Alibaba: Undervalued Amid Sanctions Noise, Still a Strong Buy $BABA
By Shayne Heffernan
Alibaba ($BABA) has been in the headlines lately, caught in a sanctions kerfuffle that’s rattled its stock price but hasn’t changed its fundamentals. With U.S. scrutiny over its AI partnership with Apple and broader trade tensions, the Chinese tech giant’s shares have taken a hit—down 3% on May 30, 2025, after news broke of potential backlash over AI features for iPhones in China. Yet, beneath the noise, Alibaba remains deeply undervalued, trading at a steep discount to its peers, with strong growth in e-commerce and cloud segments making it a solid buy for investors willing to look past short-term geopolitical jitters.
Alibaba’s stock price as of June 4, 2025, sits at $114.97, a far cry from its 52-week high of $148.43. That drop has been fueled by fears of U.S. sanctions and trade-related uncertainty, with posts on X reflecting investor unease over delisting risks and broader anti-Chinese sentiment. The Trump administration’s rhetoric, combined with a May 2025 scrutiny of Alibaba’s AI deal with Apple, has kept the stock under pressure. But these sanctions fears are overblown—Alibaba’s core business is in China, with limited direct exposure to U.S. tariffs, as noted by Bank of America analyst Joyce Ju. Most of its U.S. sales come through third countries, insulating it from the worst of the trade storm.

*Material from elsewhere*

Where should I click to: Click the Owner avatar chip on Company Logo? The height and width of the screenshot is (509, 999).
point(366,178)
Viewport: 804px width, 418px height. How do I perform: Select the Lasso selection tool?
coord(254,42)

Look at the numbers, and Alibaba’s undervaluation becomes clear. It’s trading at a forward P/E ratio of 9.13, well below its industry average of 25.34, according to Zacks. Compare that to Amazon ($AMZN), a global peer, which trades at a P/E of 45—Alibaba’s at nearly half the industry average despite similar scale in e-commerce and cloud. Analysts agree: 16 Wall Street pros give $BABA a Strong Buy rating, with an average price target of $164.54, suggesting a 44.54% upside from current levels, per TipRanks. Even conservative estimates, like Simply Wall St.’s fair value of $114, show it’s trading at a discount to its intrinsic worth.
Alibaba’s fundamentals are rock-solid, even amidst sanctions noise. Q4 FY 2025 revenue grew 7% year-over-year to $38.38 billion, with EBITA up 36%, despite missing analyst expectations. The cloud segment, a key growth driver, has seen triple-digit AI-related revenue growth for seven consecutive quarters, fueled by models like Qwen-Max and QwQ-32B, which compete with Western AI providers at lower costs. Alibaba’s $53 billion investment in AI and cloud infrastructure over the next three years—more than its past decade combined—positions it to dominate this space. Meanwhile, its e-commerce platforms, Taobao and Tmall, remain dominant in China, with Taobao Instant Commerce hitting 40 million daily orders just a month after launch, as reported on X.
The sanctions kerfuffle has created a buying opportunity. Alibaba’s diversified revenue streams—e-commerce, cloud, digital media, and logistics—give it resilience. Its share buyback program, with $20.7 billion authorized through March 2027, signals confidence in its value, potentially boosting shareholder returns by reducing outstanding shares by 3% annually. Posts on X highlight the sentiment: some investors see $BABA as “dirt cheap” with strong cash flows and massive e-commerce and cloud presence, despite China-related fears.
Geopolitical risks are real—U.S.-China tensions could escalate, and regulatory crackdowns in China, like the $2.75 billion anti-monopoly fine in 2021, have left scars. But Alibaba’s weathered worse, and its growth trajectory remains intact. For investors, the sanctions noise is masking a fundamentally undervalued stock with a clear path to growth. $BABA is a strong buy—don’t let the headlines scare you off.